Taiwanese-German-American violinist

Christine Wu is a musician who plays and composes for acoustic and electric violin and cello. Born to a Taiwanese father and a German American mother in Germany, she moved to the United States at a young age. She began her professional career as an orchestral musician before relocating to Los Angeles to work in the recording, film, and television industries. She performs, composes, and arranges for live performances, records, film and gaming soundtracks and commercial jingles.

== Education ==
Wu began studying violin at age two-and-a-half using the Suzuki method.

She completed a four-year degree in violin performance from Duquesne University. She went on to earn a Master of Music from the University of Southern California with a full scholarship, studying with pedagogue Robert Lipsett of the Colburn School.

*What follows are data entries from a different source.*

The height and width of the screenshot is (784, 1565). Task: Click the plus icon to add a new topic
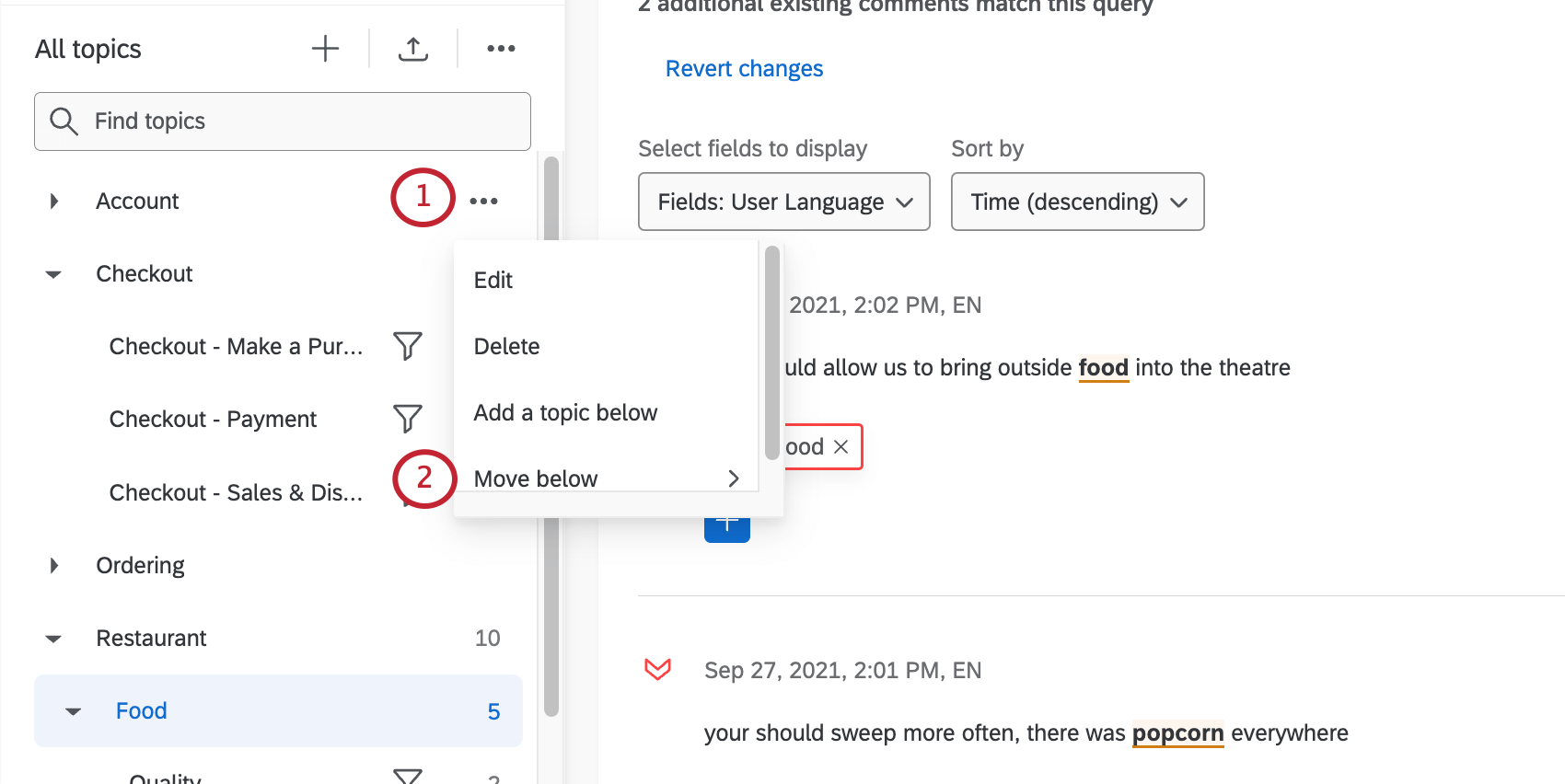pos(325,48)
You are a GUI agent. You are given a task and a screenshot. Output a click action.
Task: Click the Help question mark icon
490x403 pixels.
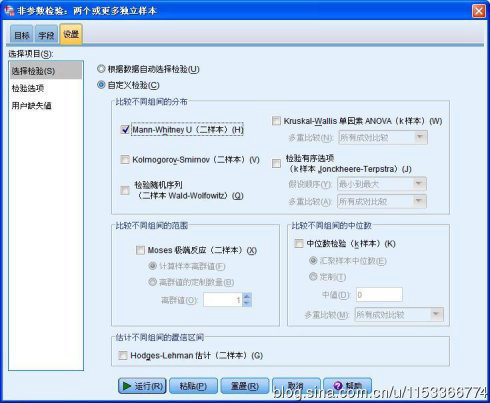coord(338,386)
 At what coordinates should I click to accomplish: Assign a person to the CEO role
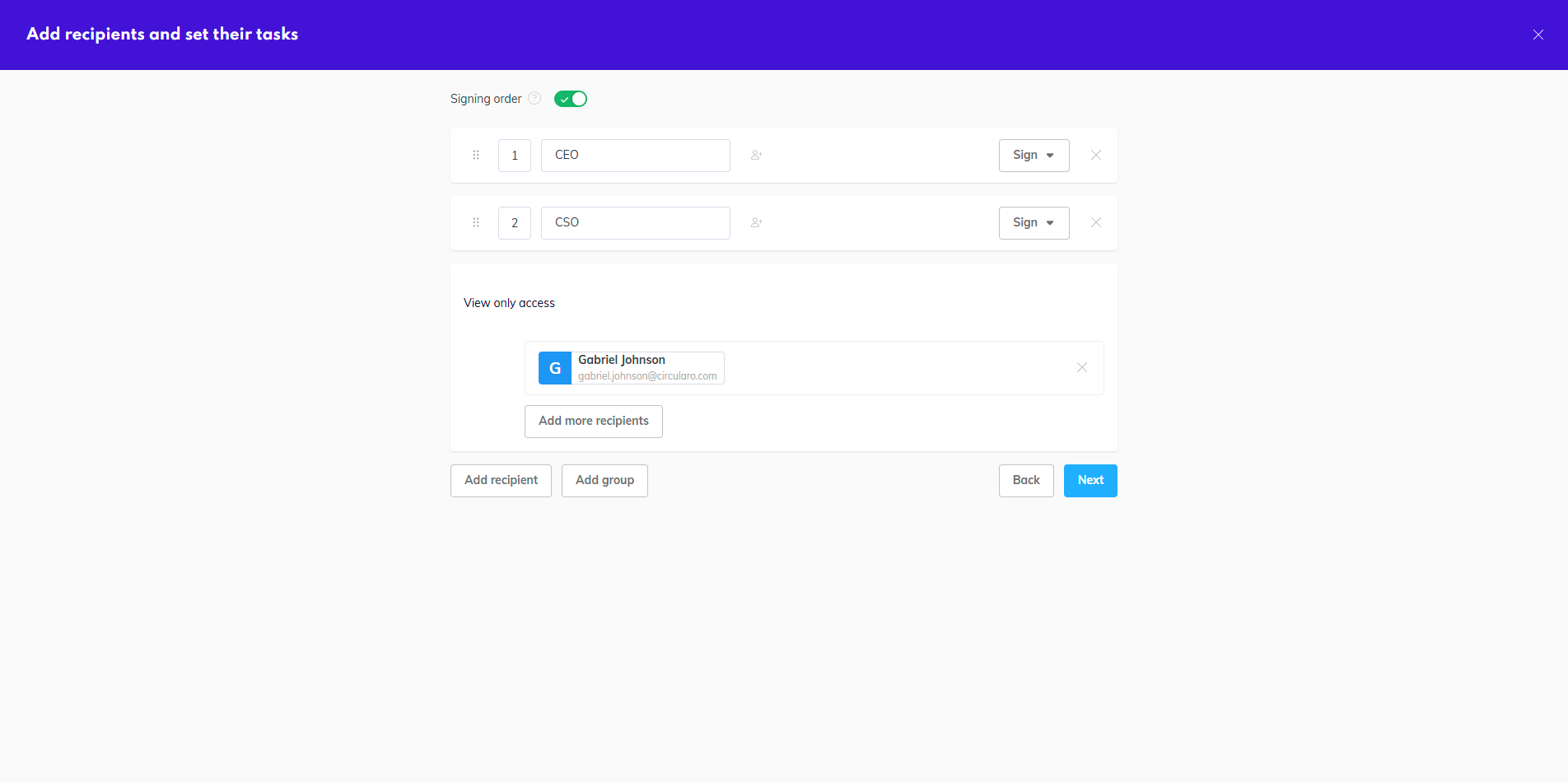pos(756,155)
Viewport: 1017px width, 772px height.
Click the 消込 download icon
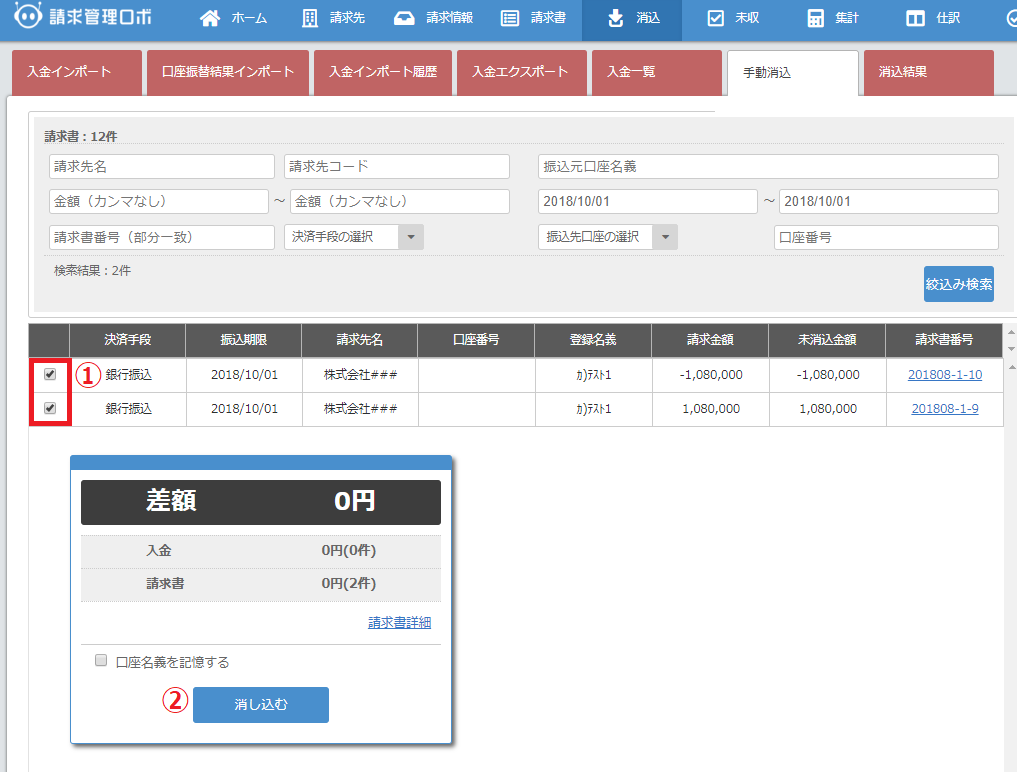[615, 18]
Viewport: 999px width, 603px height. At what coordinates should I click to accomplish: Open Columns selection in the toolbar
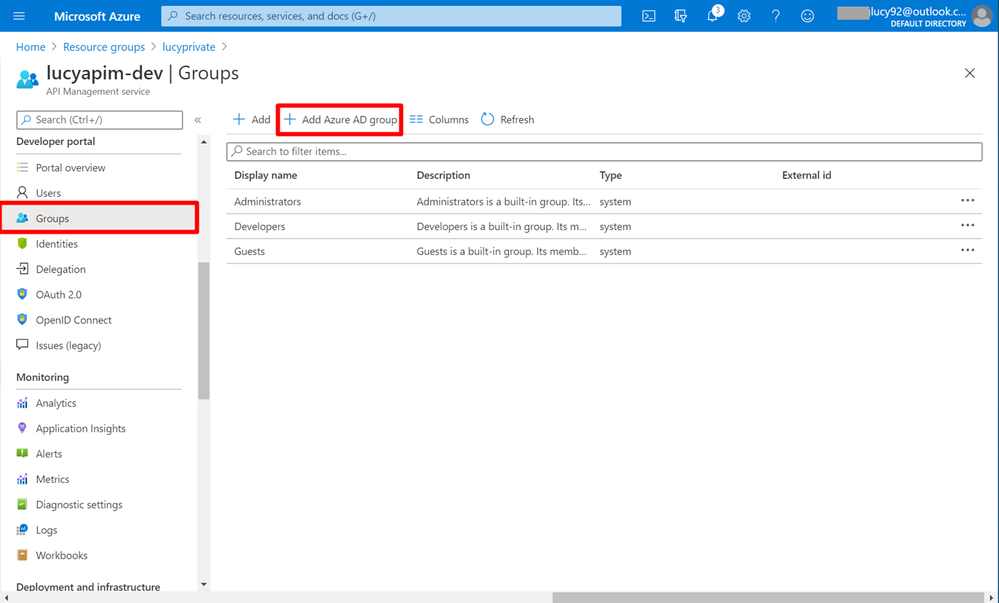click(x=439, y=120)
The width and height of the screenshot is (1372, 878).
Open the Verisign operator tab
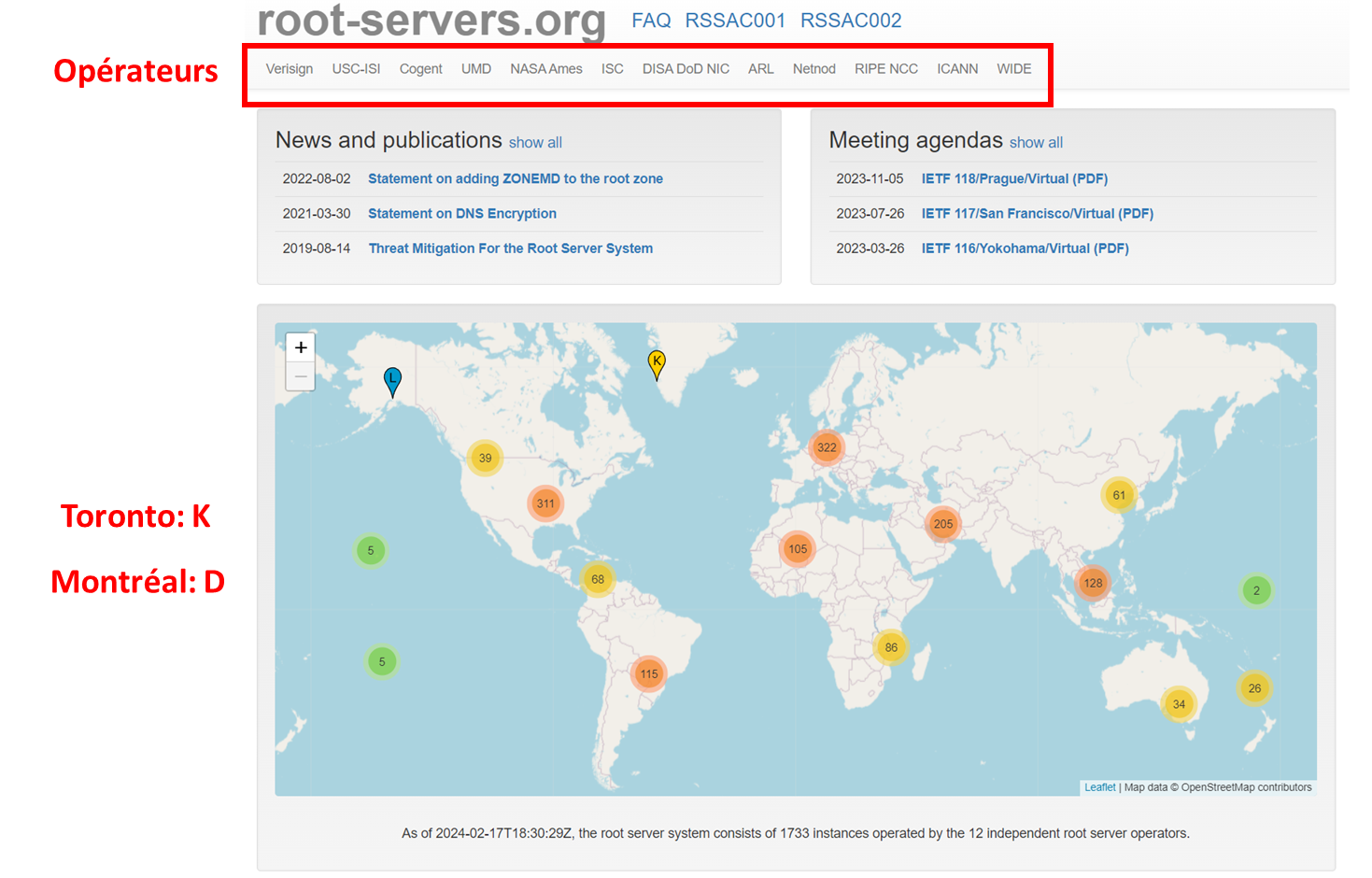pyautogui.click(x=290, y=69)
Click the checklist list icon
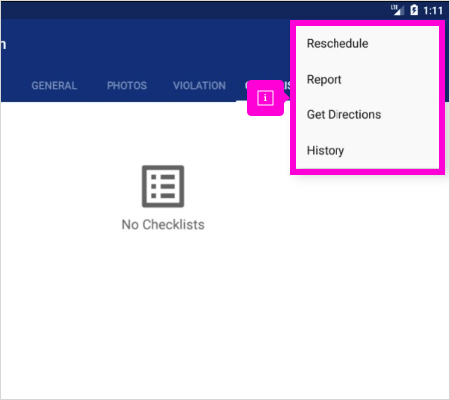450x400 pixels. point(163,186)
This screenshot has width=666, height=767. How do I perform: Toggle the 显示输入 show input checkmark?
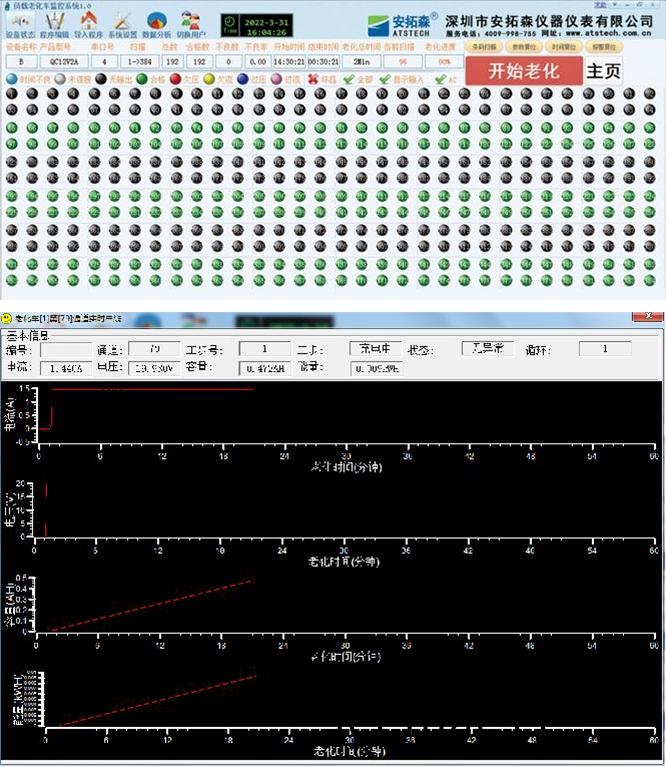(384, 78)

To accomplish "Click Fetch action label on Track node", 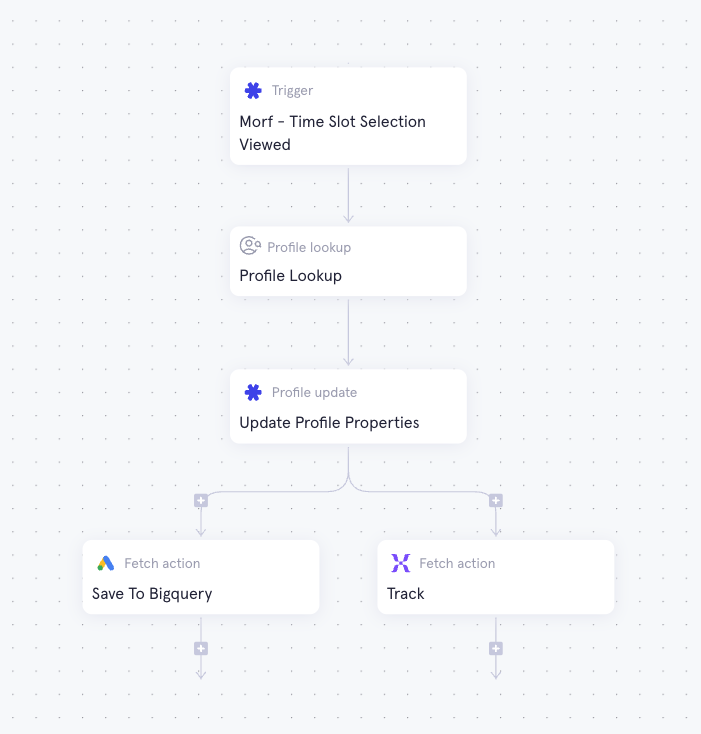I will tap(457, 563).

== Performance highlights ==
As of February 2017, Wu is the touring solo violinist with the Game of Thrones Live Concert Experience. After graduating from Duquesne, she toured for one year with the St. Louis Symphony orchestra. In 2001, after graduating from USC, she obtained a tenured position with the Houston Symphony, becoming one of their youngest members. Her years as an orchestral violinist took her to Carnegie Hall and many other concert halls throughout the U.S., Europe and the Caribbean.

In 2006 Wu relocated to Los Angeles, California to write and perform.

She has since performed as soloist, arranged, and recorded for David Foster, Paul Anka, Billy Ray Cyrus, A.R. Rahman, and Lorne Balfe.

She has also performed on The Voice, American Idol, Dancing with the Stars, The Tonight Show, and the Grammy Awards telecast.

In 2014 she received notoriety for playing the electric violin while doing a backbend in Billy Ray Cyrus' video for "Achy Breaky 2", a remake of "Achy Breaky Heart".

Wu worked with rap star South Park Mexican (SPM) on the album The Last Chair Violinist. She was featured on the songs "Are We Real" and "The Last Chair Violinist".

== Instruments ==
Wu plays a 1777 Lorenzo Storioni violin, and a Yamaha SV-255 and SVC-110SK. She also plays and composes on a Bösendorfer 185 piano.